■ **EXERCISE**
Repeat the passage on the EU's REPowerEU energy plan word for word, from its first sentence to its last.
*** Opening of SELECTED EXTRACT ***
For the EU, Russia’s war on Ukraine has been an unexpected wake-up call. It has clarified European leaders’ thinking about the real threats to their citizens and their common interest in defending them. It has laid bare mistakes that made them vulnerable to Russian pressure. And it has shown the strength that lies in more concerted policymaking.
The bloc’s energy policy was always going to be the focus of such rethinking. The failure to build a fully united energy market, in which power, gas and fuel could smoothly flow between all corners of the EU, is now exposed as a clear constraint on democratic Europe’s autonomy of action. It is not much of an exaggeration to say that the EU’s future hinges on how it weans itself off energy imports from Russia, a plan for which the European Commission published last Wednesday.
So how did “REPowerEU”, as the strategy is known, measure up to the task?
Crucially, Brussels has not been tempted to sacrifice its flagship carbon transition project. Instead, it wants energy independence spirit decarbonisation, and ultimately the former through the latter.
The plan calls for upgraded ambitions in energy efficiency and renewables use. Brussels wants to up its 2030 goal for efficiency savings, and raise the target for renewables’ share in the energy mix from 40 to 45 per cent by that year. These are not mere aspirations. The EU had set itself renewables and efficiency targets for 2020, and achieved both (although energy savings were flattered by the Covid-19 downturn). The new targets are, however, significantly more ambitious.
*** Close of SELECTED EXTRACT ***
*** Opening of DATASET RECORDS ***
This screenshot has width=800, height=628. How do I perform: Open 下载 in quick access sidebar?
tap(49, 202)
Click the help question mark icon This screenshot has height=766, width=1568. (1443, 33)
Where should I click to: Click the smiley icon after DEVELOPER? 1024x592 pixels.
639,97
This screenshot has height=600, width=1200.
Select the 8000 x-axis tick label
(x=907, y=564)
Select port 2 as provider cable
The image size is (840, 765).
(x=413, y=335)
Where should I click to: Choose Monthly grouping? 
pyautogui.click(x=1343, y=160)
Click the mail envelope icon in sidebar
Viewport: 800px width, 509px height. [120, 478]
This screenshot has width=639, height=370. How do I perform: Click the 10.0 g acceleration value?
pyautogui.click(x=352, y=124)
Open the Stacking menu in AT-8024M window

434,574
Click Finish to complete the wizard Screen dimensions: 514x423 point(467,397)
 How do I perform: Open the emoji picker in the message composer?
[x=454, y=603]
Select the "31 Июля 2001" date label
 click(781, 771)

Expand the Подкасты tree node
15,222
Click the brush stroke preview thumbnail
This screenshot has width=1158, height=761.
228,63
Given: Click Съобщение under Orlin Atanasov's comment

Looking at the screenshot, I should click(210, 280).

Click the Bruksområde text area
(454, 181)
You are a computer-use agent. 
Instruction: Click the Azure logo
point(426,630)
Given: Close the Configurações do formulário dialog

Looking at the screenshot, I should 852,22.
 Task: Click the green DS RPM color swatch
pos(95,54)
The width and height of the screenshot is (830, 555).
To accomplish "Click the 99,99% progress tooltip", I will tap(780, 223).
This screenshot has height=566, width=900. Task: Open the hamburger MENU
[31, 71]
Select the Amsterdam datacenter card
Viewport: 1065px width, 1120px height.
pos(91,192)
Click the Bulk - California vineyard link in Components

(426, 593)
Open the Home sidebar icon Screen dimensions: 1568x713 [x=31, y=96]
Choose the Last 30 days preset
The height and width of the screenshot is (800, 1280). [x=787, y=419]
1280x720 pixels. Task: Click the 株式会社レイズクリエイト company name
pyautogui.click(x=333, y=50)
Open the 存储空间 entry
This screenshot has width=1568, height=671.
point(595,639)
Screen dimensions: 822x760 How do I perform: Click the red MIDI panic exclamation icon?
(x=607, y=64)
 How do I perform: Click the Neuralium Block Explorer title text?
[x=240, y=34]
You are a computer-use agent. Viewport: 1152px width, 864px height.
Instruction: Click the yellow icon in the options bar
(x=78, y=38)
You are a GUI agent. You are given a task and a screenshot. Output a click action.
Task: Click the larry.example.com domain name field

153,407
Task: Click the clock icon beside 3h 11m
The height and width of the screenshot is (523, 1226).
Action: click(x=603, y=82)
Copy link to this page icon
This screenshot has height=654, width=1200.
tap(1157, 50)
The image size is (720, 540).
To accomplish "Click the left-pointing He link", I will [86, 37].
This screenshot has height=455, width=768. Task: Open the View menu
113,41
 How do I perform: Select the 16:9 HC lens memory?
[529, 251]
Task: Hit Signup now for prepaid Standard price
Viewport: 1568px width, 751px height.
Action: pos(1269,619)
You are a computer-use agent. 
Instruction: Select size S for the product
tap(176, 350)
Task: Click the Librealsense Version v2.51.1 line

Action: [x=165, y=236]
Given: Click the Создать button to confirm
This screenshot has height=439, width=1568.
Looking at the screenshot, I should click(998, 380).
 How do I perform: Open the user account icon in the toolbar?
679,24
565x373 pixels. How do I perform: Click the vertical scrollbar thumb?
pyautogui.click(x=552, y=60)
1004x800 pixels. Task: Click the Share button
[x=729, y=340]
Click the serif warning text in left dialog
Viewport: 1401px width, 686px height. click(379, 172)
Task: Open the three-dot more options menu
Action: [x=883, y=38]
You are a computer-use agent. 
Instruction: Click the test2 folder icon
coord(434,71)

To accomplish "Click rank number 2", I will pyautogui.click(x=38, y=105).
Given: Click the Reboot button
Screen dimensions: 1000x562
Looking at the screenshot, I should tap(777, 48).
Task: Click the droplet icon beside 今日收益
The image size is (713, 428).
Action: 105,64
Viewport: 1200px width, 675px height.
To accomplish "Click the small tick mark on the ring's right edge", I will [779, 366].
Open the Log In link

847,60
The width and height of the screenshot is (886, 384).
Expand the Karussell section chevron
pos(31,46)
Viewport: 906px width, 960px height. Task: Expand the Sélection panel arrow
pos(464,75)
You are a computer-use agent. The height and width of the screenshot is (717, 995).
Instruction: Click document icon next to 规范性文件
*** Close of DATASET RECORDS ***
■ **OUTPUT OF THE TASK**
For the EU, Russia’s war on Ukraine has been an unexpected wake-up call. It has clarified European leaders’ thinking about the real threats to their citizens and their common interest in defending them. It has laid bare mistakes that made them vulnerable to Russian pressure. And it has shown the strength that lies in more concerted policymaking.
The bloc’s energy policy was always going to be the focus of such rethinking. The failure to build a fully united energy market, in which power, gas and fuel could smoothly flow between all corners of the EU, is now exposed as a clear constraint on democratic Europe’s autonomy of action. It is not much of an exaggeration to say that the EU’s future hinges on how it weans itself off energy imports from Russia, a plan for which the European Commission published last Wednesday.
So how did “REPowerEU”, as the strategy is known, measure up to the task?
Crucially, Brussels has not been tempted to sacrifice its flagship carbon transition project. Instead, it wants energy independence spirit decarbonisation, and ultimately the former through the latter.
The plan calls for upgraded ambitions in energy efficiency and renewables use. Brussels wants to up its 2030 goal for efficiency savings, and raise the target for renewables’ share in the energy mix from 40 to 45 per cent by that year. These are not mere aspirations. The EU had set itself renewables and efficiency targets for 2020, and achieved both (although energy savings were flattered by the Covid-19 downturn). The new targets are, however, significantly more ambitious.